Этот человек по виду не был так сердит, как его товарищи, и я подошел к нему.
– Monsieur,[65] – спросил я, – сделайте милость, скажите, что это сделалось с львицей?
– Tiens? – отвечал француз, – elle rêve qu'elle est libre.[66]
Я еще подошел к клетке и долго смотрел сквозь железные полосы в страшные глаза львицы. Она хотела защитить свое дитя, и, поняв, что это для нее невозможно, она была велика в своем грозном молчании.
Егор Николаевич Бахарев теперь как-то напоминал собою всех: и мать, проводившую сына в рекруты, и кошку, возвращающуюся после поиска утопленных котят, и соловья, вспомнившего о минувших днях короткого счастия, и львицу, смирившуюся в железной клетке.
Возвратясь домой, он все молчал. До самого вечера он ни с кем не сказал ни слова.
– Что с тобою, Егор Николаевич? – спрашивала его Ольга Сергеевна.
Он только махал рукою. Не грозно махал, а как-то так, что, мол, «сил моих нет: отвяжитесь от меня ради создателя».
В сумерки он прилег на диване в гостиной и задремал.
– Тсс! – командовала по задним комнатам Абрамовна. – Успокоился барин, не шумите.
Барин, точно, чуть не успокоился. Когда Ольга Сергеевна пришла со свечою, чтобы побудить его к чаю, он лежал с открытыми глазами, давал знак одною рукою и лепетал какой-то совершенно непонятный вздор заплетающимся языком.
В доме начался ад. Людей разослали за докторами. Ольга Сергеевна то выла, то обмирала, то целовала мужнины руки, согревая их своим дыханием. Остальные все зауряд потеряли головы и суетились. По дому только слышалось: «барина в гостиной паралич ударил», «переставляется барин».
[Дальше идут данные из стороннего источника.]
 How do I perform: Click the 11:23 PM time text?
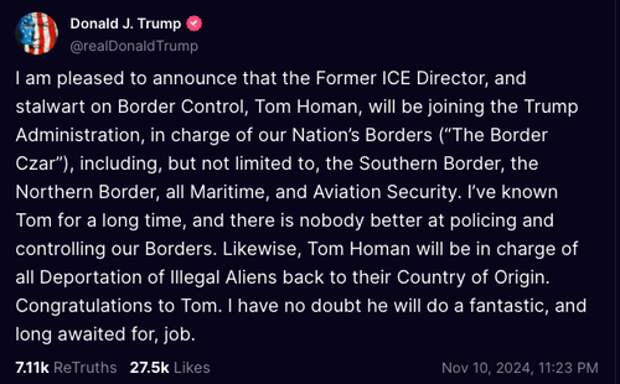click(x=568, y=368)
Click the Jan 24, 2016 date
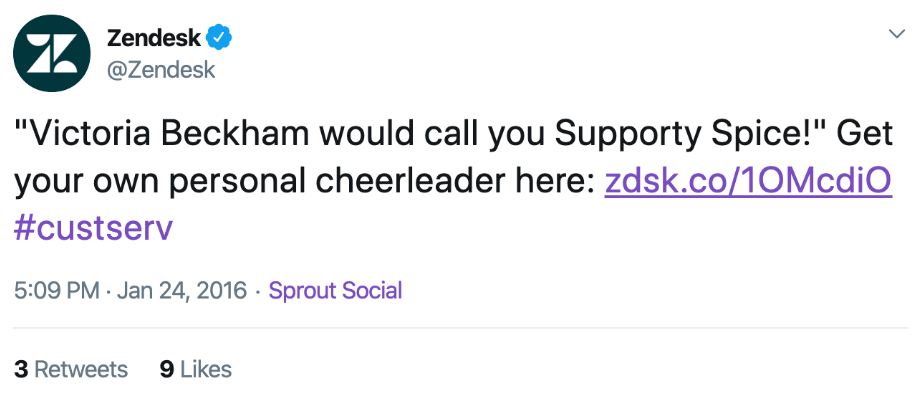922x408 pixels. pyautogui.click(x=182, y=291)
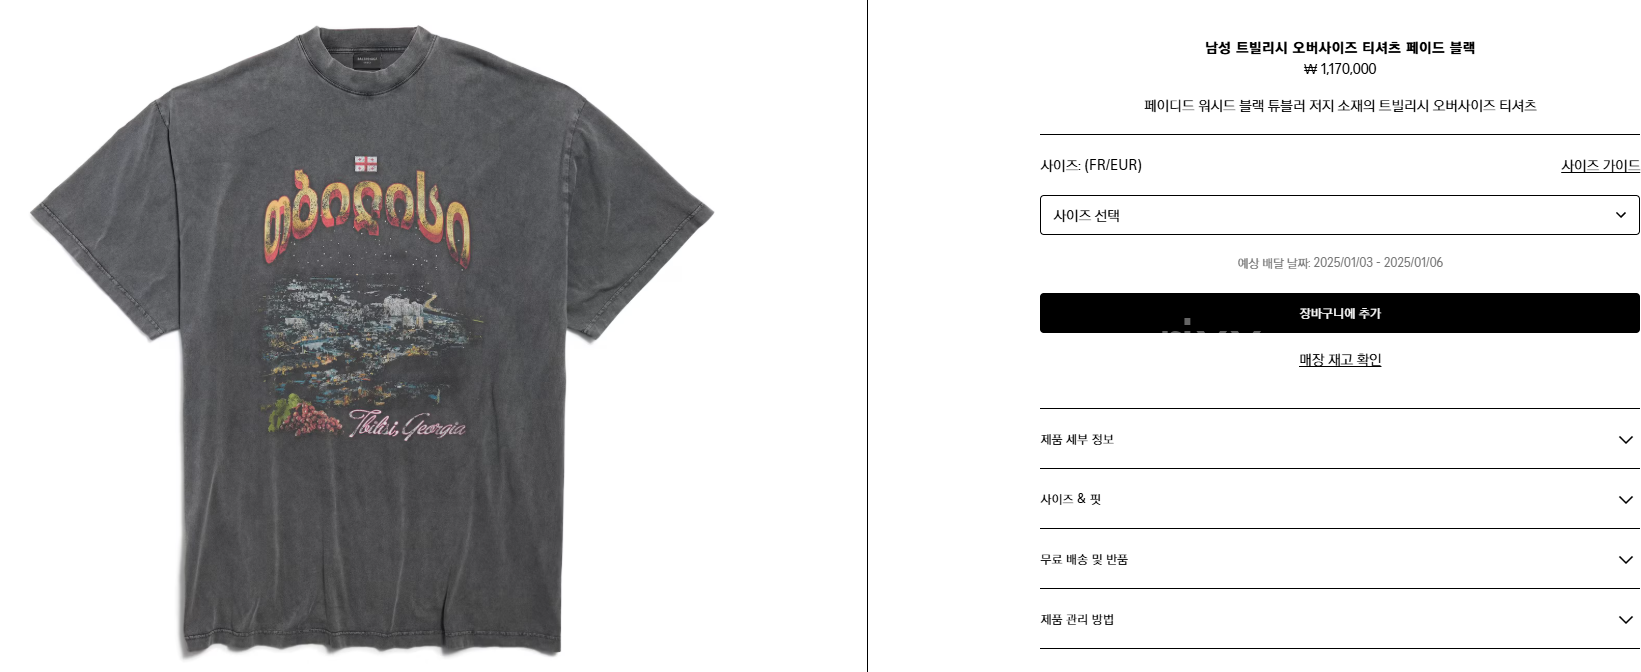
Task: Click the product title 남성 트빌리시 오버사이즈 티셔츠
Action: [x=1340, y=47]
Каждый посланец нашел по доктору, и через час Егора Николаевича, выдержавшего лошадиное кровопускание, отнесли в его спальню.
К полуночи один доктор заехал еще раз навестить больного; посмотрел на часы, пощупал пульс, велел аккуратно переменять компрессы на голову и уехал.
Старик тяжело дышал и не смотрел глазами.
С Ольгой Сергеевной в гостиной поминутно делались дурноты; ее оттирали одеколоном и давали нюхать спирт.
Софи ходила скорыми шагами и ломала руки.
К трем часам Бахареву не было лучше, ни крошечки лучше.
Абрамовна вышла из его комнаты с белым салатником, в котором растаял весь лед, приготовленный для компрессов. Возвращаясь с новым льдом через гостиную, она подошла к столу и задула догоравшую свечу. Свет был здесь не нужен. Он только мог мешать крепкому сну Ольги Сергеевны и Софи, приютившихся в теплых уголках мягкого плюшевого дивана.
Абрамовна опять уселась у изголовья больного и опять принялась за свою фельдшерскую работу.
Старческая кожа была не довольно чутка к температурным изменениям. Абрамовна положила один очень холодный компресс, от которого больной поморщился и, открыв глаза, остановил их на старухе.
– Что, батюшка? – прошептала с ласковым участием Абрамовна.
Больной только тяжко дышал.
– Трудно тебе? – спросила она, продолжая глядеть в те же глаза через полчаса.
Старик кивнул головою: дескать «трудно».